# Document section
______________________________
A Savage Garden: The Paris Photographs of Umrao Singh Sher-Gil
Balaram, Rakhee
Vol. 69 No. 1, September–December 2017, pp. 48–57

Analysing a series of photographs taken by Umrao Singh Sher-Gil of his home at 11, Rue De Bassano in the 1930s, this essay looks at the early Indian immigrant’s experience of Paris. Unlike other photographs of the period that celebrate the bohemian streets of Haussman’s city, the outside world is here reflected in the interior views of a family and their everyday life and objects. Photography becomes their tool for personal archiving and self-conscious image-making: documenting their joys and losses and their attempts to embrace a cross-cultural cosmopolitan identity while still retaining ties with the India they had left behind. The presence of nature and tropical plants in many of the photos are a reminder of warmth and life that served as signs of hope in the midst of the cold and uncertainty of a new land.

Henri Cartier-Bresson in India
Citron, Beth
Vol. 69 No. 1, September–December 2017, pp. 58–65

In 1947, the French photographer Henri Cartier-Bresson (1908−2004) held his first solo exhibition at the Museum of Modern Art in New York, co-founded what would become the photography cooperative Magnum Photos, and undertook his first trip to India as part of a three-year stay in Asia. This trip became pivotal when he travelled to Delhi in January 1948 to meet and photograph India’s great leader Mahatma Gandhi, shortly before he was assassinated. The resulting photos of Gandhi’s last day of life and the events surrounding his funeral helped catapult Cartier-Bresson to international fame as a photojournalist. The present selection includes a suite of four photographs from Gandhi’s final days and funeral. The remaining six photos are drawn from political events and everyday life taken on multiple trips to India between 1947 and 1986. Collectively these images reveal the spirit and sensibility of Cartier-Bresson’s humanist perspective developed in and beyond the subcontinent.
______________________________
# The task
According to the abstracts, when did Cartier-Bresson travel to Delhi to meet and photograph Gandhi? The data here is separate material with no tie to the abstracts above.

# Data section
______________________________
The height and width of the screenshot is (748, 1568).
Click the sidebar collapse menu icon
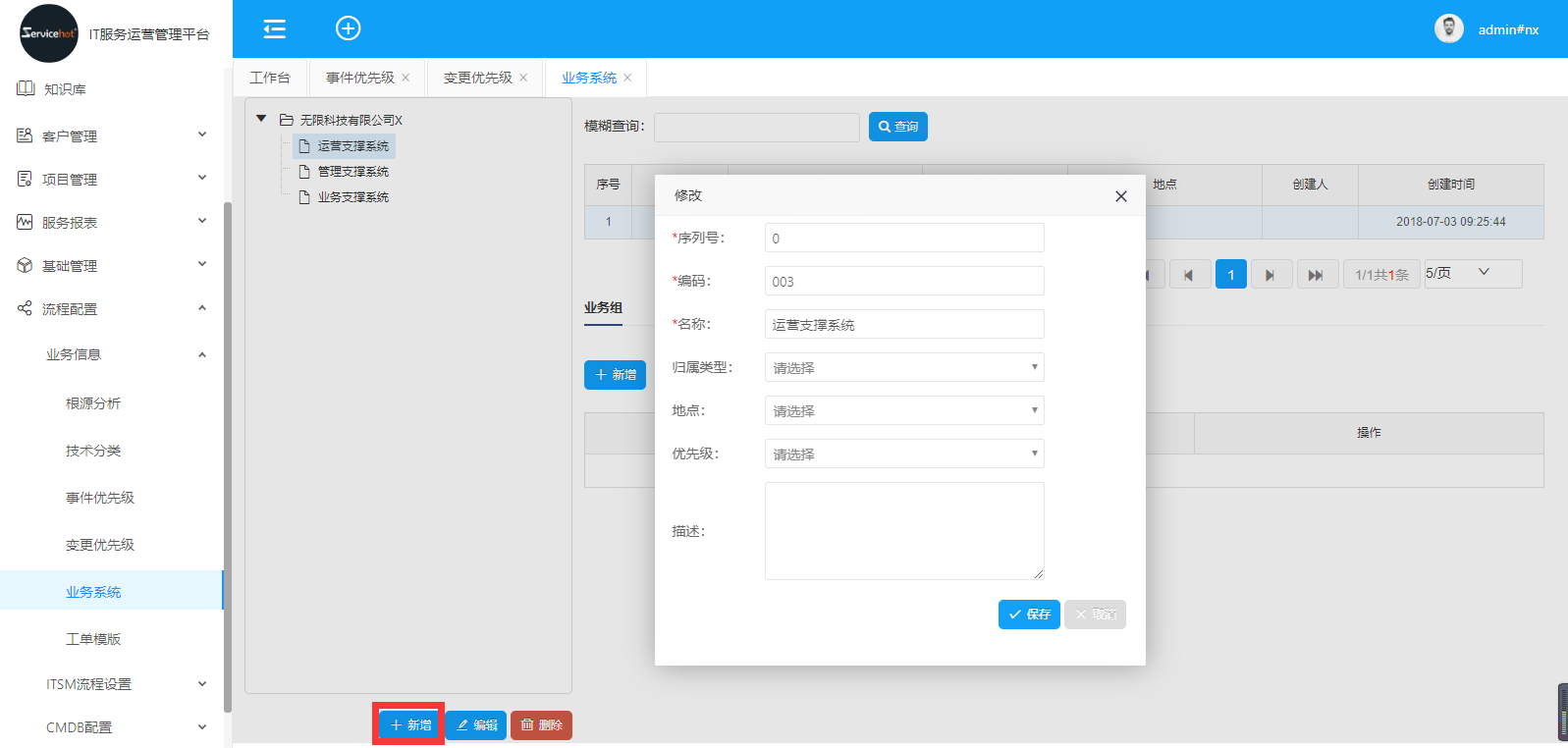coord(275,28)
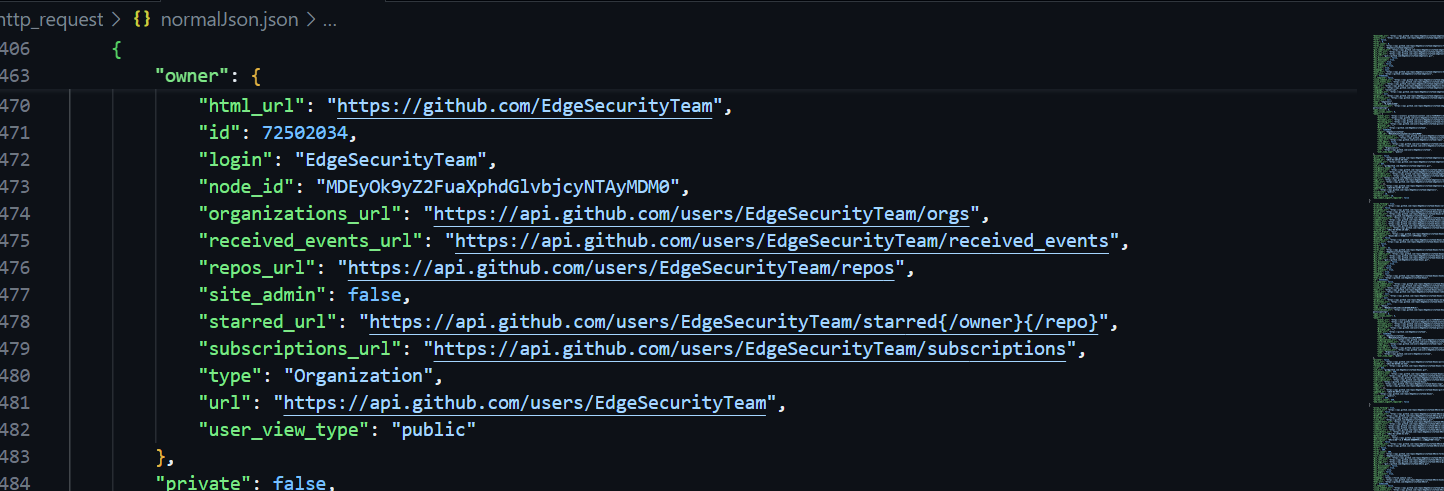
______________________________
# Reply
In January 1948.